Twenty-six years after the ADA, how can so many men, women, and children labeled with disabilities still be confined in institutions? The reality is that big business is often more powerful than the government and courts. Providers like HRC shape how the system operates, from the type of care patients receive to how much states pay for it. They petition the courts to appoint guardians for their patients (often the same few people), who have almost complete control over every aspect of their wards’ lives, including whether they ever leave the institution and how much they are medicated. Industry groups also have opposed mandating community services, saying such measures could jeopardize funding for those who really need to be in nursing homes. Lastly, many states also have avoided the arduous process of revising budget structures that favor institutions.
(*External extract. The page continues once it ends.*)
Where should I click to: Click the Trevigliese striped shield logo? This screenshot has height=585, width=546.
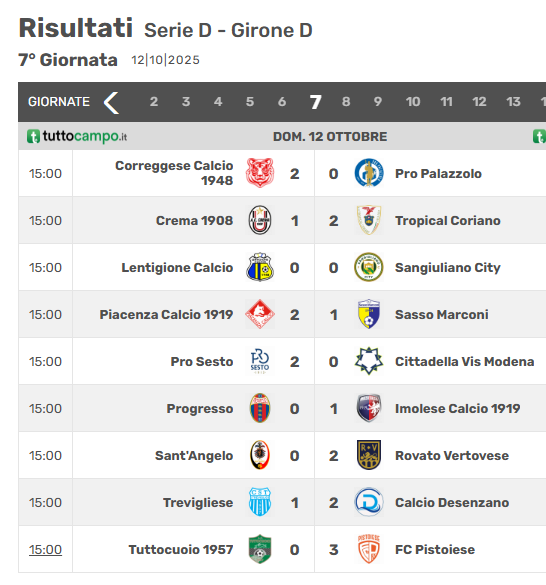(260, 502)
On a more subtle level, the continued isolation of Americans with disabilities seems rooted in fears about difference, resulting in the normalization of what amounts to blatant discrimination. In the city of Springfield, Massachusetts, 50 percent of students with emotional disturbances are segregated to the Public Day School, which operates elementary, middle, and high schools in three locations in the city. According to one attorney working on a federal lawsuit against Springfield, city officials have contracted with a private company to provide “behaviorists” to carry out BIPS (behavioral intervention plans) at the schools. These BIPS include subjecting students to facedown restraints and isolating them in a padded room. At the high school, teens are deprived of a prom and yearbook, athletic teams, and even a cafeteria.
When the Supreme Court ruled in 1999 that institutionalizing Americans with disabilities violated the ADA (a landmark case known as Olmstead), 29 states produced plans to move disabled people out of facilities. However, according to the Justice Department, 400,000 people are still on state waiting lists for home-based care. The post-ADA experiences of Americans with disabilities parallel those of people of color after the passage of the Civil Rights Act. Journalists and the entire country again need to take a stand, even though it is not always easy or comfortable for them to do so.
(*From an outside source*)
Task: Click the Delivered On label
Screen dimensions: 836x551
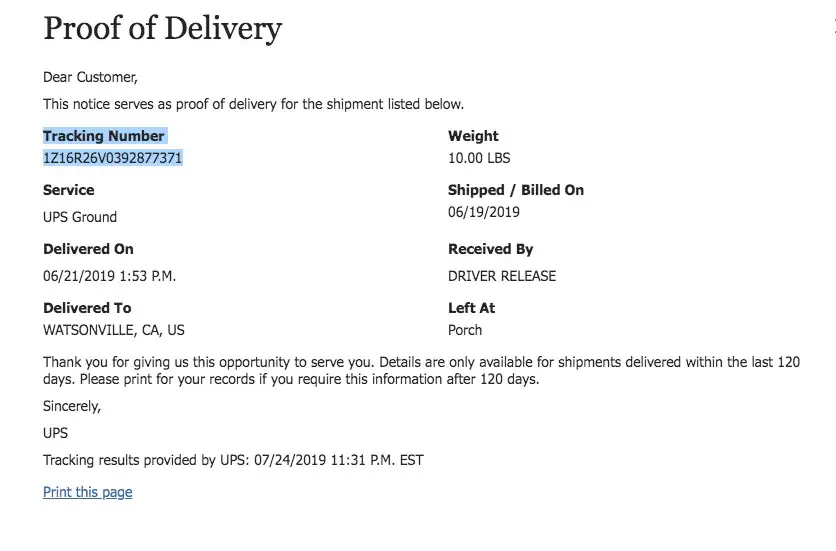Action: point(88,249)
While touring an orphanage in the Republic of Georgia for my PBS documentary, I met a three-year-old boy named Erekle whose head was the size of a basketball due to his advanced hydrocephalus. Despite the excruciating pressure being placed on his brain, doctors had determined he was “too far gone” to merit any type of treatment. When I returned to the States, I began a campaign to obtain surgery for the boy – to have a shunt inserted that would alleviate the pressure on his brain. One doctor friend told me I should focus on children who had a future – not a child who would be severely brain damaged for the rest of his life. As I contemplated flying back to Georgia to help Erekle, I consulted with an ethicist at Baystate Medical Center. “The only thing worse than being abandoned is being ignored,” he wrote in an email back to me. “To the inner-voice that might chime, ‘Why focus on someone who can’t appreciate it?’ I would say this: “if rights are inalienable, then they exist whether persons are aware of them or not.”